__Problem description__:
Wherever the word "agent" appears in a line of the records, copy that line.

__Task inputs__:
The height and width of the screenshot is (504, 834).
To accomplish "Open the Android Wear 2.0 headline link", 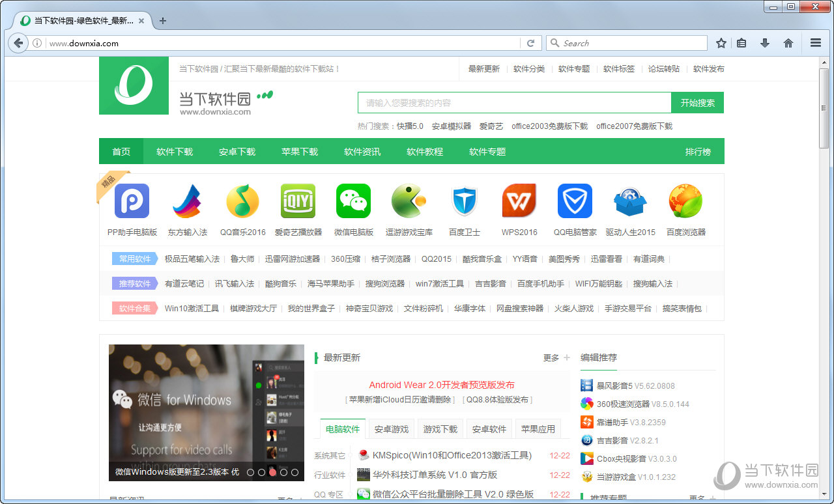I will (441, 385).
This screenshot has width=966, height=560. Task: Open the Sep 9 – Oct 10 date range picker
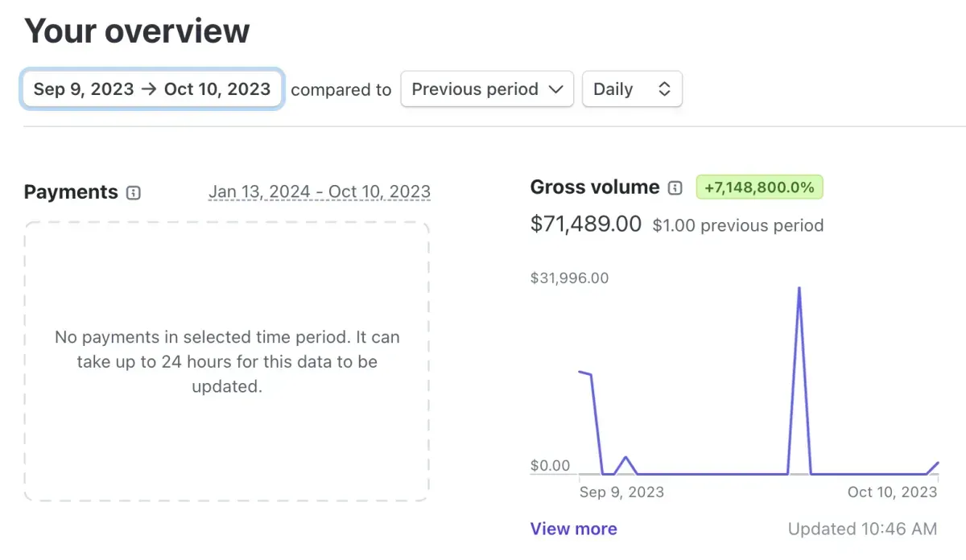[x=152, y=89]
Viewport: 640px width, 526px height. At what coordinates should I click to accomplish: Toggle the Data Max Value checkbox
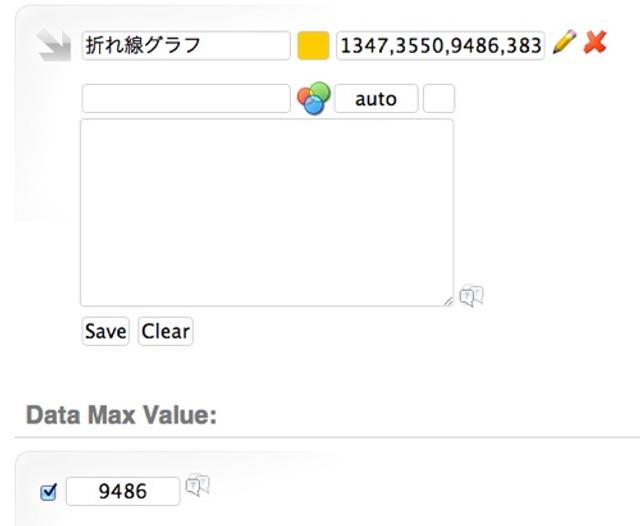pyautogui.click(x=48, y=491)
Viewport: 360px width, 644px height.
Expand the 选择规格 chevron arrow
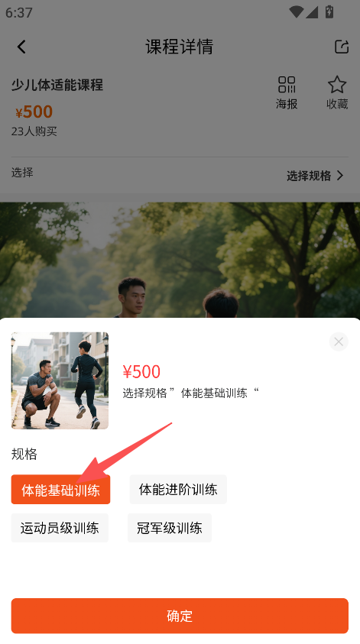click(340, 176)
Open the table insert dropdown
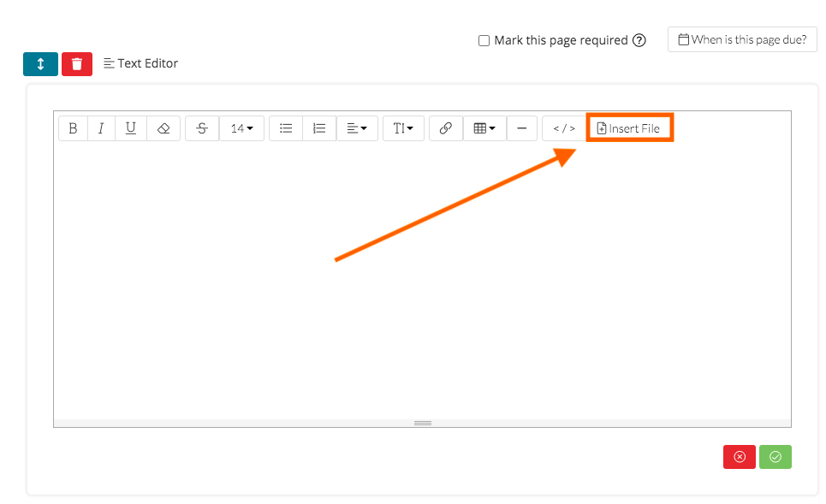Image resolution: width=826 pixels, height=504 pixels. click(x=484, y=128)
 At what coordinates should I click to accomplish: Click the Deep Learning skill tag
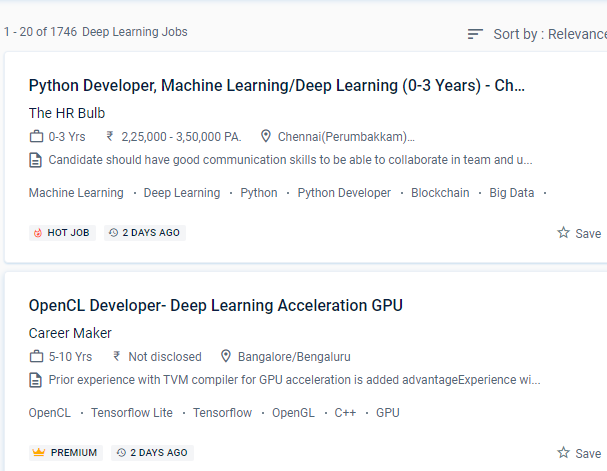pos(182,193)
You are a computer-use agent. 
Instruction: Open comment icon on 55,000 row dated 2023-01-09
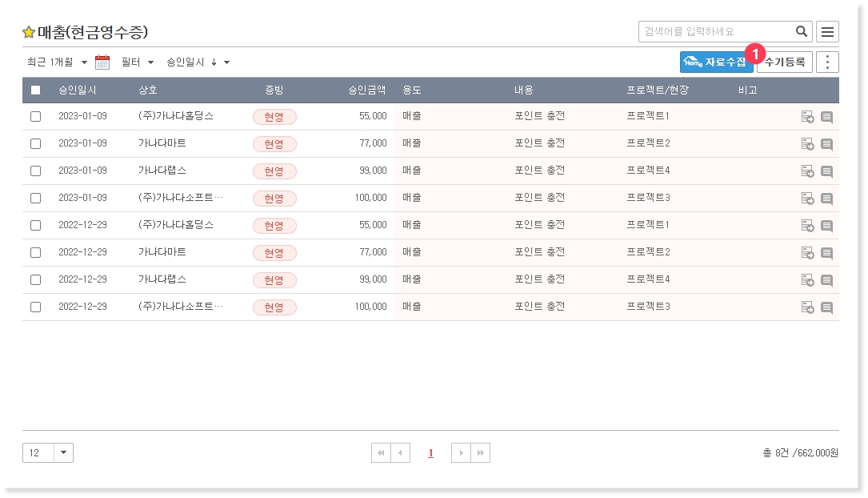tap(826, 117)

---

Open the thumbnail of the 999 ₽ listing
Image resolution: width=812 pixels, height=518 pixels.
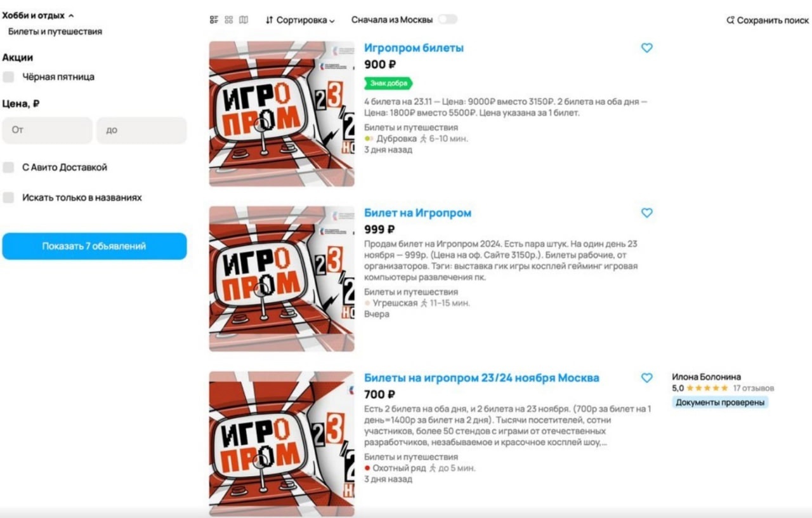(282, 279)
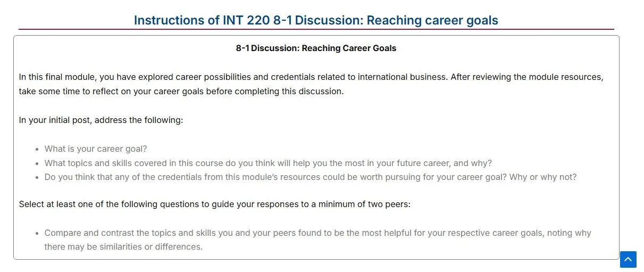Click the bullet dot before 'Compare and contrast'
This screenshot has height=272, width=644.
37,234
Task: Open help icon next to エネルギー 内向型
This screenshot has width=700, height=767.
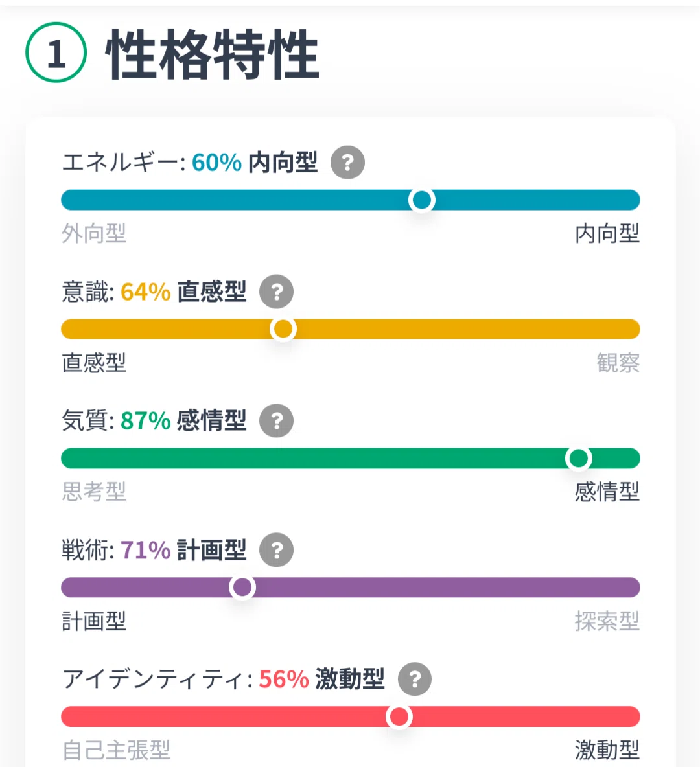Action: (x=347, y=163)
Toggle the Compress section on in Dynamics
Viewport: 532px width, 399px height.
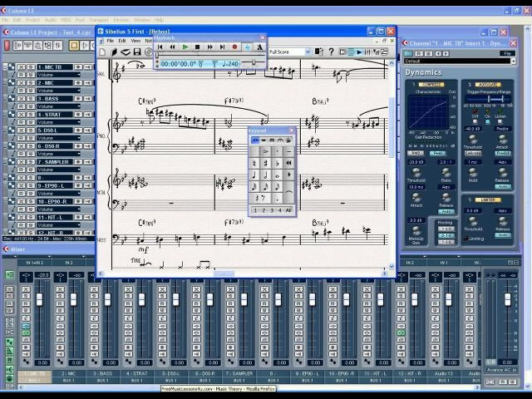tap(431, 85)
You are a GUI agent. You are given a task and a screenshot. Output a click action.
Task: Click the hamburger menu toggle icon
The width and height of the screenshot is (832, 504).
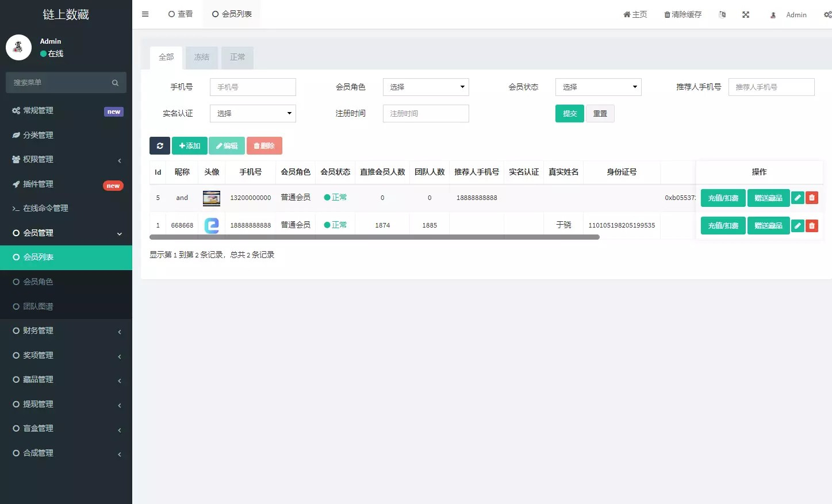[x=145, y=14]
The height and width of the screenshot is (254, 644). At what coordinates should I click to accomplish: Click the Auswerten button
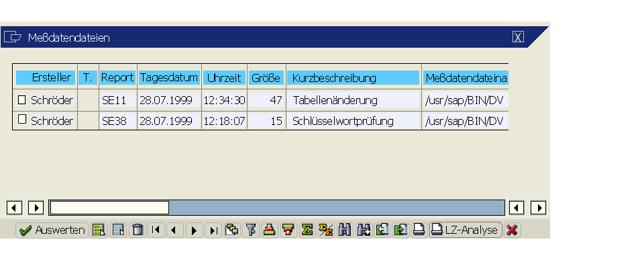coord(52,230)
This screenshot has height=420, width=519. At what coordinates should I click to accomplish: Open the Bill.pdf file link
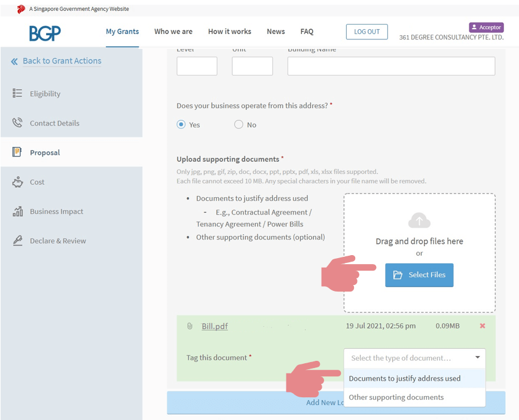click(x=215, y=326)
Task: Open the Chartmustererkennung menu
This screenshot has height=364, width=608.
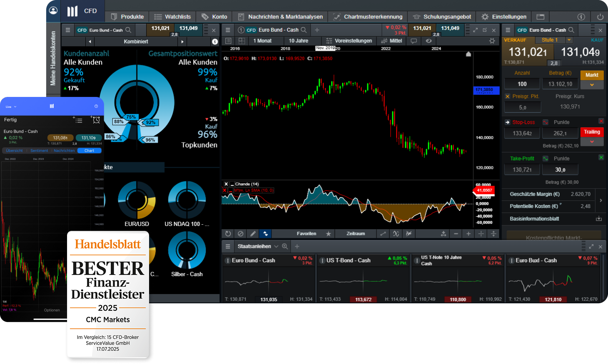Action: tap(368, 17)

__Answer for the task__:
You are a computer-use agent. 
You are a GUI agent. You are given a task and a screenshot. Output a click action.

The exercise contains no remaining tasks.